Parasitism in aquatic ecosystems

Many of us wonder why our ancestors drained so many beautiful meadows. We will stop wondering when we remember the invasive diseases associated with wetlands and flooded areas. Water is a reservoir of parasites dangerous to humans, from lamblia to blood flukes to vandellates. Among aquatic and marsh organisms, we will meet intermediate hosts and vectors of a host of parasites dangerous to humans, from malarial spores to tapeworms. Parasitism in aquatic ecosystems is a vast but fascinating topic.

To choose from, to color!

Examples from aquatic ecosystems can illustrate almost all types of parasitism. Hyperparasitoids (parasites of other parasites) are not only mistletoes growing on twigs, but also microsporidia from flukes in fish. Micro-predation as an intermediate link between parasitism and predation? To choose from, to color: leeches, spittlebugs, larvae of Gnathidae , female mosquitoes and cucurbits, lampreys. Parasitoids for breeding (dropping off their own offspring for others to feed on) are not only cuckoos and buzzards, but also parasitic ducks Heteronetta atricapilla, and most importantly, some fish, such as benthic fish to cichlids.

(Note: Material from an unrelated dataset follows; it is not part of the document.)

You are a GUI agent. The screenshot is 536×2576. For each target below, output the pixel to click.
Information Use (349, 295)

The model kleptoparasites (resource thieves) remain the otter Skua spp. Sexual parasitism (when males are much smaller than females and develop on them) is even a specialty of marine organisms, especially the invertebrate green bonela Boneliia viridis and deep-sea fish of the order Lophiiformes. Hybridogenesis(stealing the gametesof a second, related species) as a special case of sexual parasitism is the domain of the beaked fish Poeciliopsis and the green frog Pelophylax spp. Adelphoparasitism (when the host and the parasite are sister species)? There you go! Examples of this life strategy can be found among crayfish. The uncanny nature of these systems prompted early naturalists to look for the ancestors of fungi, including insectivores, among the adelphoparasitic red algae.

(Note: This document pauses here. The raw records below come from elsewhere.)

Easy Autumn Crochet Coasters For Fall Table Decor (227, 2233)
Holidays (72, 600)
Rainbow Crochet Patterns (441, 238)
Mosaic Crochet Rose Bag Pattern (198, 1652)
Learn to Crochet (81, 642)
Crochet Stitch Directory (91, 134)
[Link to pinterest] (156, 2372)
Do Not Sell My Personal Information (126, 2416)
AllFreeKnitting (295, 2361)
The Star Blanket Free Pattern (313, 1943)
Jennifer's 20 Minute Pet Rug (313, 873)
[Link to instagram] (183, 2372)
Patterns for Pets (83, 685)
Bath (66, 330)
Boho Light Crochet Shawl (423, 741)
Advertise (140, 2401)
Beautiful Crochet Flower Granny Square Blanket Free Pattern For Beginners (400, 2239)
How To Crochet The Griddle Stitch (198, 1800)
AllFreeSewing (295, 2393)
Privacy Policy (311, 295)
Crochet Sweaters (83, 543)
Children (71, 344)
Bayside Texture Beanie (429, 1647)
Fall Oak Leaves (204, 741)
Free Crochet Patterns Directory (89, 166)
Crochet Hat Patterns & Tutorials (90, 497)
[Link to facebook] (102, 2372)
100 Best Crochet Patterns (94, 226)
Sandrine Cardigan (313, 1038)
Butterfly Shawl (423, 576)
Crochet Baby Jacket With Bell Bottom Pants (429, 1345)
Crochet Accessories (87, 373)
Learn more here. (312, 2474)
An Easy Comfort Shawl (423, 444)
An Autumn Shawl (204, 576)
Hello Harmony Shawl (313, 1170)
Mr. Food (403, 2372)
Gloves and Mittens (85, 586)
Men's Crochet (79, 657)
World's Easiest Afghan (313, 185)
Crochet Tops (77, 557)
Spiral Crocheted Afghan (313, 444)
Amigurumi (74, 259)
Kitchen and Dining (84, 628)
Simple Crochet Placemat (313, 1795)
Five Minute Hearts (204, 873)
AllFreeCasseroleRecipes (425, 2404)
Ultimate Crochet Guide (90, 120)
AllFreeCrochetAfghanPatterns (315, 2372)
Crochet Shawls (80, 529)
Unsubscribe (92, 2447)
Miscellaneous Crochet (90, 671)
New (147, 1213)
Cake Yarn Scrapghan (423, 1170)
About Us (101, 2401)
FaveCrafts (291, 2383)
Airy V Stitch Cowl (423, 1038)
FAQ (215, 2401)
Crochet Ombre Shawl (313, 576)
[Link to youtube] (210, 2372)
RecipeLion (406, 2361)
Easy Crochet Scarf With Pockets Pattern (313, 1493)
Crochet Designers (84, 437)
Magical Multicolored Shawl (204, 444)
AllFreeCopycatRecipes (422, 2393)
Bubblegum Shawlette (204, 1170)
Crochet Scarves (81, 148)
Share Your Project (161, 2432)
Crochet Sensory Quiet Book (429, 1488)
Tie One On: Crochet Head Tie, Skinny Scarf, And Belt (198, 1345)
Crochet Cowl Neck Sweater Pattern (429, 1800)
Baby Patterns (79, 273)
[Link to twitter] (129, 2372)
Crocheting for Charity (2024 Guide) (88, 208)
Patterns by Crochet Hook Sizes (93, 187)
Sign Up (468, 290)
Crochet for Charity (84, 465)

In the seas and freshwaters we will not find only examples of social parasitism, as there are no potential hosts, i.e. eusocial insects, although there are eusocial Synalpheus shrimps. It is noteworthy that, among the insects, a similar lifestyle inside sponges is led by perchids, aquatic networms, native to and for Poland [1, 2, 3, 9, 12].

Each rake to itself?

A typical biologist is certain that every living being pursues its own personal interest. A parasitologist would counter that each biological system primarily pursues the interests of its parasites. The ecology and evolution of parasites are topics that are little known even to many naturalists. As phenomena of great importance to human, animal and human health, they remain the domain of physicians, veterinarians and phytopathologists. It is widely accepted that parasites are ubiquitous agents of natural selection, and much of artificial selection (the creation of new varieties) is the search for resistance to their invasions.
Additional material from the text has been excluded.